== What the task requires ==
Rewrite every line of the records below, requests included. Scale each coordinate in the answers by 0.75, rounding to whole numbers with halves rounded up, and leave out the pictures.

(Pointing data for screenshots)
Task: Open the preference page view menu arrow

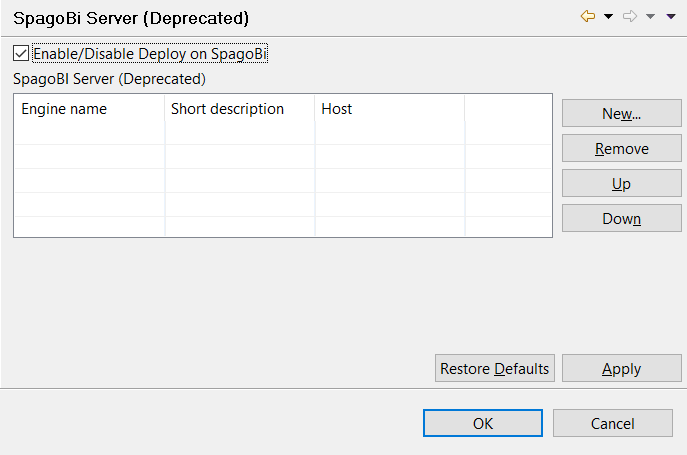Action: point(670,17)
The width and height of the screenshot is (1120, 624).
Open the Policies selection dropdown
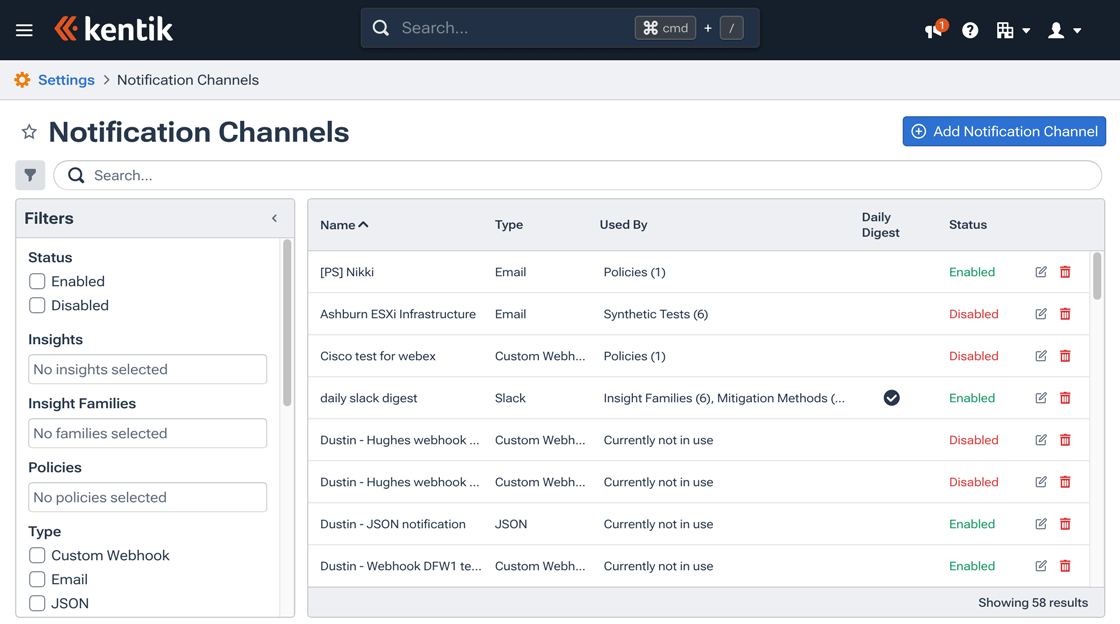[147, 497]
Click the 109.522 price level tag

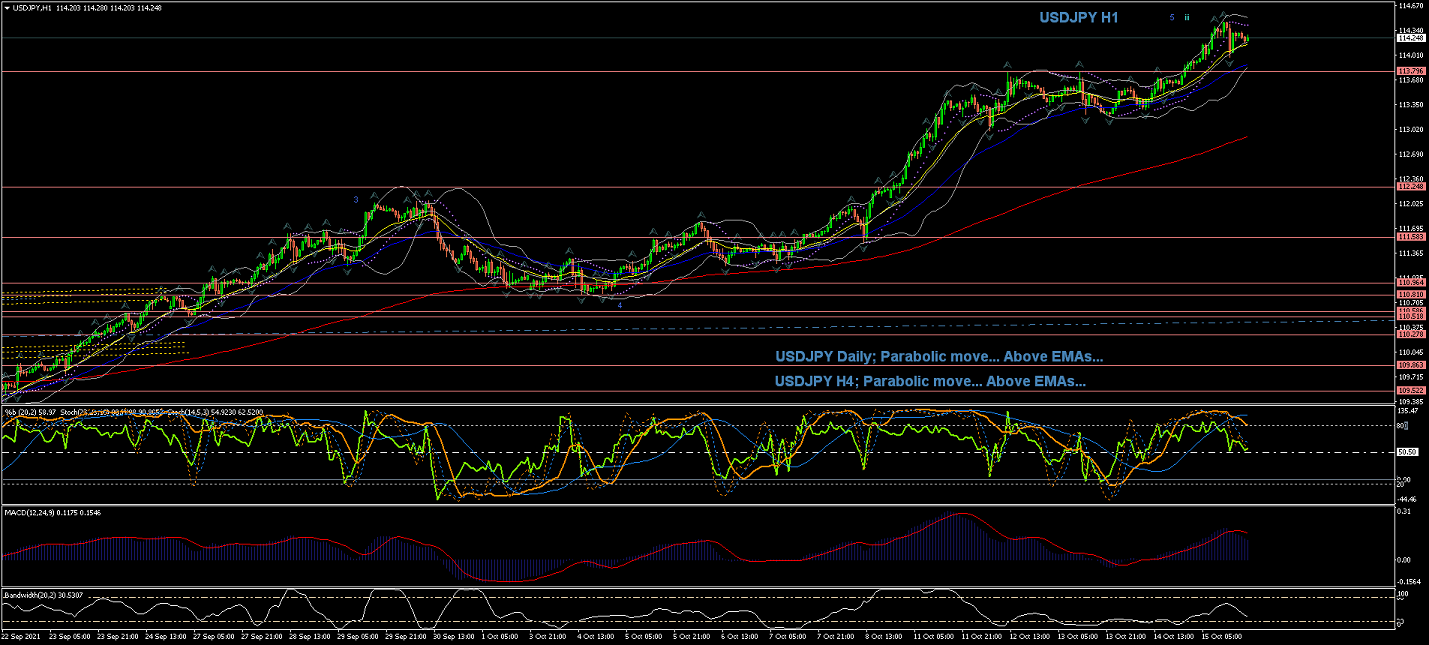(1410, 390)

== Answer to the problem ==
Task: Open the preference page view menu arrow

Action: point(503,13)
The width and height of the screenshot is (1120, 624).
Open the Policies selection dropdown
[110, 373]
Click the 109.522 price level tag

(1058, 293)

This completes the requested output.